═════ PAGE EXCERPT ═════
Courtesy of Wikipedia the definition is as follows:
"Microscopy is the technical field of using microscopes to view objects and areas of objects that cannot be seen with the naked eye (objects that are not within the resolution range of the normal eye). There are three well-known branches of microscopy: optical, electron, and scanning probe microscopy, along with the emerging field of X-ray microscopy. Both optical microscopy and electron microscopy involve the diffraction, reflection, or refraction of electromagnetic radiation/electron beams interacting with the specimen, and the collection of the scattered radiation or another signal in order to create an image. "
So what is Amateur microscopy?
═════ SOURCE DATA ═════
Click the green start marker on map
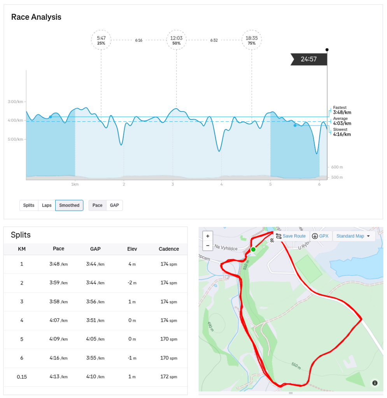Screen dimensions: 387x398 pyautogui.click(x=253, y=249)
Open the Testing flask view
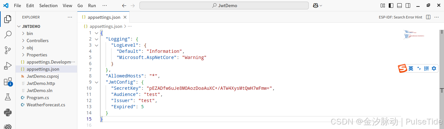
═════
__QUESTIONS TO ANSWER__:
1. Answer these questions from the microscopy excerpt.
(a) To which source is the quoted definition credited?
(b) Which three branches of microscopy does the definition call well-known?
(c) Which field does the definition call emerging?
2. Write the next part of the microscopy excerpt, starting after its closing question.
The listing has no connection to the microscopy excerpt.

__ANSWERS BY ITEM NUMBER__:
1.
(a) Wikipedia.
(b) Optical, electron, and scanning probe microscopy.
(c) X-ray microscopy.

2.
Courtesy of Wikipedia the definition is as follows:
"Amateur microscopy is the investigation and observation of biological and non-biological specimens for recreational purposes. Collectors of minerals, insects, seashells, and plants may use microscopes as tools to uncover features that help them classify their collected items. Other amateurs may be interested in observing the life found in pond water and of other samples. Microscopes may also prove useful for the water quality assessment for people that keep a home aquarium. Photographic documentation and drawing of the microscopic images are additional pleasures. There are competitions for photomicrograph art. Participants of this pastime may use commercially prepared microscopic slides or prepare their own slides."
"In the late 1800s, amateur microscopy became a popular hobby in the United States and Europe. Several 'professional amateurs' were being paid for their sampling trips and microscopic explorations by philanthropists, to keep them amused on the Sunday afternoon (e.g., the diatom specialist A. Grunow, being paid by (among others) a Belgian industrialist). Professor John Phin published "Practical Hints on the Selection and Use of the Microscope (Second Edition, 1878)," and was also the editor of the "American Journal of Microscopy."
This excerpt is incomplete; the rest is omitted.